FinnCap boss on a mission to tackle ‘awful’ City culture

The boss of stockbroker finnCap has spoken out over the “awful” working culture in big City firms and said the industry still has a “long way to go” to get women into the boardroom.

Sam Smith, founder and chief executive of finnCap, told the Press Association that parents who work flexible hours or have to leave on time for childcare reasons are often made to feel like “second class citizens” in the Square Mile.

A working mother herself, Ms Smith said finnCap – which has just snapped up advisory firm Cavendish Corporate Finance and floated the combined group on London’s junior Aim market – has overhauled its maternity leave policy to encourage mums to return to work.

FinnCap
FinnCap boss Sam Smith has just sealed a takeover of Cavendish and floated the combined group on Aim (finnCap/PA)

But she said finnCap is by far the exception.

“Big banks make you feel terrible for leaving at 5.30pm. That culture is awful,” she said.

Her comments come as gender diversity and equal pay have been thrust to the top of the agenda for many companies this year, thanks in large part to new rules forcing companies to reveal their gender pay gap.

Last month, Goldman Sachs announced it would be offering London staff emergency nannies to look after unwell children and offer elderly care.

It marked the latest move by the investment banking giant to increase the number of women in senior roles as the sector comes under fire over its gaping gender pay gap.

Having progressive maternity policies and encouraging flexible working is key to increasing the number of women in Britain’s boardrooms, according to Ms Smith.

“For me it’s about the culture in the firm and wanting to have a diverse workforce – it’s not just about putting a few women on the board.”

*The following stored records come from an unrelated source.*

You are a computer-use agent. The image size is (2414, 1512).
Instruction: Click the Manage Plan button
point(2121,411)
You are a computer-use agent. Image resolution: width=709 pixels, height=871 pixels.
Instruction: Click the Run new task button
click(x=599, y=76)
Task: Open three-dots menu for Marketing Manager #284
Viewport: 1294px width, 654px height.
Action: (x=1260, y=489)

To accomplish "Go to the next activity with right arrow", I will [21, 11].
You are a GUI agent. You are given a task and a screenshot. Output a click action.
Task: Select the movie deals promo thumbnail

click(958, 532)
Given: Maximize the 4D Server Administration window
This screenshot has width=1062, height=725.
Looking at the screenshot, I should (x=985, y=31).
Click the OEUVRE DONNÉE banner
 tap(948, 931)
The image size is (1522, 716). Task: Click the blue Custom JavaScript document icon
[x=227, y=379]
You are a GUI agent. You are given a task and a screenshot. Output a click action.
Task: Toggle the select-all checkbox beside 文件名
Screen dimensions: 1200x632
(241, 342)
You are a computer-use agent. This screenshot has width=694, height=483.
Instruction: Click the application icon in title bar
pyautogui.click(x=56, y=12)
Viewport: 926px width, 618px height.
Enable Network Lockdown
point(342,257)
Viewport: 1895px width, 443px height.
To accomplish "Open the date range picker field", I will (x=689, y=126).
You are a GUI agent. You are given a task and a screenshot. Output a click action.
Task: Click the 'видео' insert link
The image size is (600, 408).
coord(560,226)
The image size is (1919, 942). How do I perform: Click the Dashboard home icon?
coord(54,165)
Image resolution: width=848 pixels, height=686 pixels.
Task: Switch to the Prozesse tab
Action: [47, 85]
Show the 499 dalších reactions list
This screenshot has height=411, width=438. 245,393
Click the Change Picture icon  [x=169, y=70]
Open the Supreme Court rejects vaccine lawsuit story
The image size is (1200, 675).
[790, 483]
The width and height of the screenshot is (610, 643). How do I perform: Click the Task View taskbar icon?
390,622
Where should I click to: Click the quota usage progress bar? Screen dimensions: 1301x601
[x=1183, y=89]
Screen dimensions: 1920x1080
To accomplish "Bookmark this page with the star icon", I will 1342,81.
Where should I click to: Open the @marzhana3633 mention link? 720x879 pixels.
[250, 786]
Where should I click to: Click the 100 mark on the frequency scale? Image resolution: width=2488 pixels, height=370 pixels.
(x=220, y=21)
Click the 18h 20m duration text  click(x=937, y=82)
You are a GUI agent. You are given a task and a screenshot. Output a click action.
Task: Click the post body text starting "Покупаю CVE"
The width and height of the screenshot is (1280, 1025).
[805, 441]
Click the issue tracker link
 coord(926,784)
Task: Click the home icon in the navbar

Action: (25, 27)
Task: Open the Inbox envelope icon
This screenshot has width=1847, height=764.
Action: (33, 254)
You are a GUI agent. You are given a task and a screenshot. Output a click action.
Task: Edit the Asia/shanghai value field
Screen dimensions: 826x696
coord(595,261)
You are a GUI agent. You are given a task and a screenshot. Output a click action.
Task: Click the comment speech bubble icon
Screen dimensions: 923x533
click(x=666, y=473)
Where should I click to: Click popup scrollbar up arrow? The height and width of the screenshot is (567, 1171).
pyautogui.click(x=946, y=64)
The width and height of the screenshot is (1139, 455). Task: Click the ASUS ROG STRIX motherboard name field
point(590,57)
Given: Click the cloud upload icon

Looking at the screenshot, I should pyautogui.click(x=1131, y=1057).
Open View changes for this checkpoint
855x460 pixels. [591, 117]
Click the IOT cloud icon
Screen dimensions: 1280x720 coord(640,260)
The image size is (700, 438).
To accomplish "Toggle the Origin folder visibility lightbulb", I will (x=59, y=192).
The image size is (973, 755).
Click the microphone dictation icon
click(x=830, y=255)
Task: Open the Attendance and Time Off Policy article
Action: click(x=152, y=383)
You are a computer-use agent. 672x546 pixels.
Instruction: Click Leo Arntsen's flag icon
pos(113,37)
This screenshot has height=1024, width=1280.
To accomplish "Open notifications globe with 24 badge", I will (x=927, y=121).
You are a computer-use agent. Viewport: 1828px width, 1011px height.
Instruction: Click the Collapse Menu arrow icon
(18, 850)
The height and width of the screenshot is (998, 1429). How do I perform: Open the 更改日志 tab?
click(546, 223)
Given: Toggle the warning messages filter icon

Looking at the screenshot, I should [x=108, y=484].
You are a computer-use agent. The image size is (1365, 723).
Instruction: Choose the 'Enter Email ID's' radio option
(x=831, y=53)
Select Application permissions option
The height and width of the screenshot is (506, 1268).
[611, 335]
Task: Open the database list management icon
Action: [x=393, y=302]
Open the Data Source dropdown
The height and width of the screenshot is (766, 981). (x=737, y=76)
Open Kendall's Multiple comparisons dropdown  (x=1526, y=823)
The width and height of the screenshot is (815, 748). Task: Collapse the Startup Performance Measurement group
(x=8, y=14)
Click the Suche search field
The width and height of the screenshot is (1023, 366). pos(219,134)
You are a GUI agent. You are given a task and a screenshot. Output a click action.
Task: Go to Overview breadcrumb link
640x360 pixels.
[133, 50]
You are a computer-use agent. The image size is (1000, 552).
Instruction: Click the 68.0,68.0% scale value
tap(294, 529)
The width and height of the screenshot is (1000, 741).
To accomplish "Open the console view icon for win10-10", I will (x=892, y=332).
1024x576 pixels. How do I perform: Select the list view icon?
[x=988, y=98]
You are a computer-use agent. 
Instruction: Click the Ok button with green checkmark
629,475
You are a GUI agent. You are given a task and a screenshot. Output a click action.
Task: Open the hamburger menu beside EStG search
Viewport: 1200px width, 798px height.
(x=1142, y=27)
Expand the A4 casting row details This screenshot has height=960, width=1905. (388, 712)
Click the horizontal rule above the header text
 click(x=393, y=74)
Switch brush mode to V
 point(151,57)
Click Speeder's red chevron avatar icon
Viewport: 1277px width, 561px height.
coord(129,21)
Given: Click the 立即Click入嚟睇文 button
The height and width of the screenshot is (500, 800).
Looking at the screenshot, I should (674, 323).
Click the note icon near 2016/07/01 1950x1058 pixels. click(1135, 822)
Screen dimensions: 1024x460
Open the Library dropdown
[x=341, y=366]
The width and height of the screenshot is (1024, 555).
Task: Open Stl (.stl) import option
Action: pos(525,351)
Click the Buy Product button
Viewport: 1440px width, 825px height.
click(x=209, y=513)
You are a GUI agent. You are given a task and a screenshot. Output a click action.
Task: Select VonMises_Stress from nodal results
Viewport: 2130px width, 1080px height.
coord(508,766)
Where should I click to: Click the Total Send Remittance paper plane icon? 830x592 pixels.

“It’s helpful to have female chief executives, but taking men out of the picture isn’t the answer,” she said.

“It’s about educating and getting the men on board – you do need to think about how to keep women.”

Having experienced first hand the struggles of leading a City firm and looking after her young daughter, Ms Smith has changed finnCap’s maternity policy to offer staff flexible working for at least the first couple of years.

Looking back on her experience, she said: “It’s pretty hard. We have changed our maternity policy on the back of it, because the first two years are a real struggle.”

FinnCap practices what it preaches, with 40% of its staff being female – while Cavendish also has around the same ratio.

The recent deal between the pair and subsequent successful listing has brought together two of the City’s most established names.

It marked a milestone for Ms Smith, who created finnCap in 2007 after leading a management buyout of the corporate division of wealth manager JM Finn.

The timing of the Cavendish deal and float posed challenges, given Brexit uncertainty and market wobbles, but Ms Smith said finnCap is no stranger to riding out turbulence.

She completed the original buyout in August 2007 – two weeks before Northern Rock collapsed at the start of the financial crisis.

On the recent IPO, she said: “It wasn’t the easiest thing to close in these markets, but the story is compelling and it’s a long-term growth story – it’s not just about the next six months.”

Ms Smith and Cavendish founder Lord Leigh of Hurley have high ambitions to take advantage of the shake-up in the sector, with consolidation rife as stockbrokers struggle amid new EU legislation, a difficult IPO market and a squeeze on commissions.

FinnCap – a corporate adviser and institutional brokerage for small-cap companies and private firms – eventually wants to double the size of the business.

After initial integration, it plans to look at securing more deals focused on the UK, but potentially also overseas in the future.

“We think it will be UK first, but who knows what’s going to happen,” said Ms Smith.